In some embodiments, memory 220 may reduce the number of times an application 100 needs to request a license. By way of example, logic 310 may not know that it has a license when device 350 is replaced with a device of the same configuration (copy of device 350). If memory 220 is not used, logic 310 may request a license hundreds of times during device testing, even though a license has previously been obtained for the testing. Thus, it should be appreciated that by using memory 220, the overhead involved in the licensing process may be greatly reduced.

FIG. 6 illustrates an exemplary method that may be used by the license proxy process 210 to transmit 605 heartbeats to the license server 110. The heartbeat may be transmitted at predetermined time intervals so as to discover failures of the license server 110. If the license server 110 is running, the license server 110 may send an acknowledgement for each of the periodic heartbeats of the license proxy process 210. If the license server 110 fails, the license proxy process 210 will not receive 610 an acknowledgement to its heartbeat.

In some embodiments, if an acknowledgement to a heartbeat is not received, the license under which the application 100 is running may no longer be valid (e.g., because the license server 110 may have released all of its licenses during a failure). If the license proxy process 210 determines that a license indication is no longer valid, either because it failed to receive an acknowledgement to its heartbeat, or for some other reason, the license proxy process 210 can then take appropriate action. By way of example, “appropriate action” may take the form of notifying the application 100, and/or attempting to reacquire a license from the license server 110. In some embodiments, the application 100 may be allowed to continue running, while in other embodiments, the application 100 may be halted until a valid license can be reacquired.

The heartbeat transmitted by the license proxy process 210 may be used to help prevent license over-usage.
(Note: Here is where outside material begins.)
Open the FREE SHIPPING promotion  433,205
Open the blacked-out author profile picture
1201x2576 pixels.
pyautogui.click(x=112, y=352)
The heartbeat transmittal 605 may also serve as a notification to the license server 110 that a license is being used by the application 100, and may serve to trigger an automatic reissue of the license to the license proxy process 210 after a restart of license server 110 following a failure. It should be appreciated that by using a license proxy process 210 to communicate heartbeats to the license server 110, license over-usage may be prevented with minimal or no impact on the performance of application 100.

After the application 100 has finished using a license (e.g., because logic 310 has finished executing tests on tester 300), the application 100 may send a notification to the license proxy process 210 that the license is no longer needed. The license proxy process 210 may then transmit a request to free the license to the license server 110. In one embodiment, this may be done by forwarding the notification received from the application 100. The license server 110 may then make the license available to other applications. Additionally, after the application 100 has finished using the license, either the license proxy process 210 or the application 100 may remove the license information from the memory 220.

The methods described above may be performed by hardware components, or may be embodied in sequences of machine-executable instructions that may be used to cause a machine, such as a general-purpose or special-purpose processor, or logic circuits programmed with the instructions, to perform the actions of the methods. Alternatively, the methods may be performed by a combination of software, firmware, and/or hardware.

While illustrative and presently preferred embodiments of the invention have been described in detail herein, it is to be understood that the inventive concepts may be otherwise variously embodied and employed, and that the appended claims are intended to be construed to include such variations, except as limited by the prior art.